Patricia Coronado says state regulators failed to protect her when she tried to disenroll from a private managed-care health plan for Medi-Cal recipients and got a big runaround from the company.
The Whittier woman's problems began in June, when several packages arrived in the mail from Universal Care, a Signal Hill health care firm. The packets included insurance cards and brochures that said Coronado had enrolled her family in Universal's program for recipients of Medi-Cal, the medical program for low-income Californians.
Coronado claims that unscrupulous door-to-door salespeople tricked her into joining Universal's plan and that the company ignored her repeated attempts to disenroll until a Legal Aid lawyer intervened.
A Universal Care representative said the company's owner was out of town and unavailable for comment.
Consumer advocates report a growing number of complaints similar to Coronado's as the Wilson Administration proceeds with plans to move more than 2 million Medi-Cal recipients into managed-care over the next few years. Nearly 1 million Medi-Cal members are in such plans currently. Proponents of the move to managed care say the effort will mean improved access to health care for the poor and lower costs eventually, but consumer advocates say the transition is proving rocky.
In a civil complaint to be filed today on behalf of all Medi-Cal recipients, Legal Aid and consumer organizations accuse the state Department of Health Services of lax oversight of the Medi-Cal program. The suit, to be filed in Los Angeles County Superior Court, does not name Universal Care or any other private Medi-Cal contractor as defendants.
The suit will claim that state regulators are failing to ensure that Medi-Cal recipients who are enrolled in managed-care plans are able to disenroll on a timely basis. Federal law permits Medi-Cal recipients to disenroll from the plans without stating a reason, and requires disenrollment within 45 days after a request.
The lawsuit will claim that some managed-care plans are "illegally delaying or denying enrollee disenrollment requests" in order to generate larger profits.

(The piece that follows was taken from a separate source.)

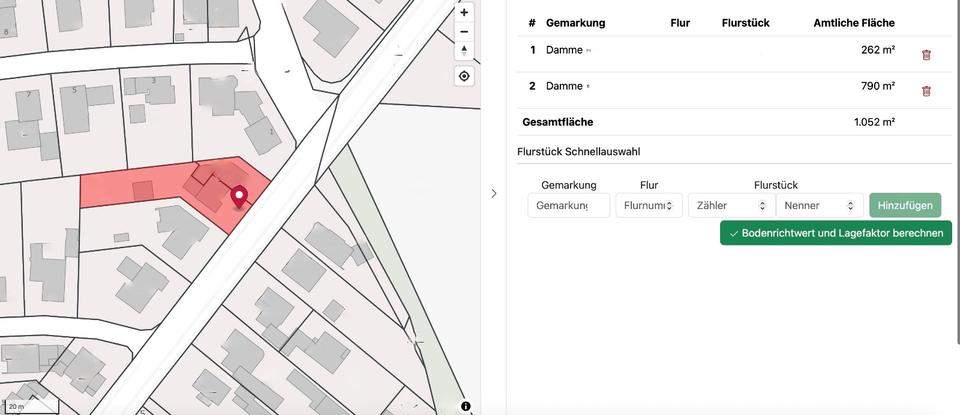This screenshot has width=960, height=415.
Task: Reset map bearing with compass button
Action: tap(464, 51)
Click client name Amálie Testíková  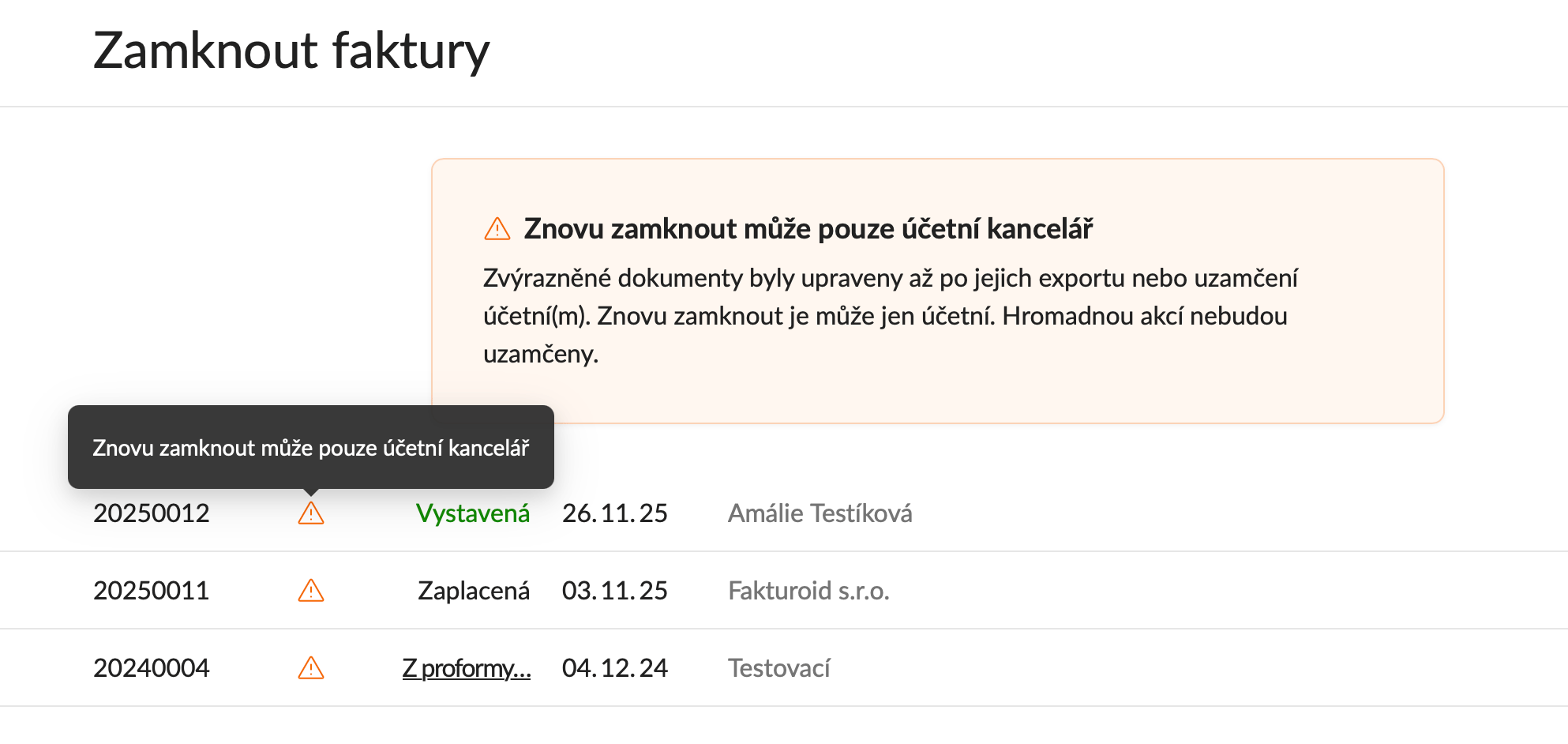pos(820,513)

The suit will allege that some plans routinely fail to respond to members' oral and written requests for disenrollment forms, that they place telephone callers on "never-ending hold" when they ask to disenroll, and that they routinely misplace disenrollment forms or fail to send them to state authorities.
Consumer advocates contend that the disenrollment problem is exacerbated by unscrupulous marketing practices of some private Medi-Cal health plans.
"A lot of the people we are seeing are signed up as a result of misleading or outright fraudulent marketing," said Lourdes A. Rivera, an attorney for the National Health Law Program in Los Angeles. Co-petitioners in the suit include Consumers Union and the Latino Issues Forum in San Francisco, Legal Aid Foundation offices in San Francisco and Los Angeles, and Centro la Familia in Fresno.
The Department of Health Services, which oversees the Medi-Cal managed-care program, "has been less than responsive to these problems," Rivera said. "They need to respond to the disenrollment problem in a systematic manner."
State officials say they recognize the problems and have plans to address them.
Joe Kelly, chief of the Medi-Cal managed-care program for the department, said the state plans to eventually hire third-party companies to handle member enrollment. The move "will take disenrollment out of the hands of the health plans," he said.
Such a change might have helped Coronado, a mother of four who claims her pregnant daughter Venina's medical care was jeopardized by Universal Health's delays. The daughter, who had a problem pregnancy, postponed seeing a doctor because of the confusion over medical coverage.
Coronado said she tried for three weeks to get a disenrollment form. She first asked the company to mail her a form but that one never arrived. Frustrated, she went in person to Universal's offices, where she said she was told that the managers who handled disenrollment had gone for the day and that the forms were "locked in a drawer."
"If I hadn't gone to Legal Aid, I would still be on this plan," Coronado said.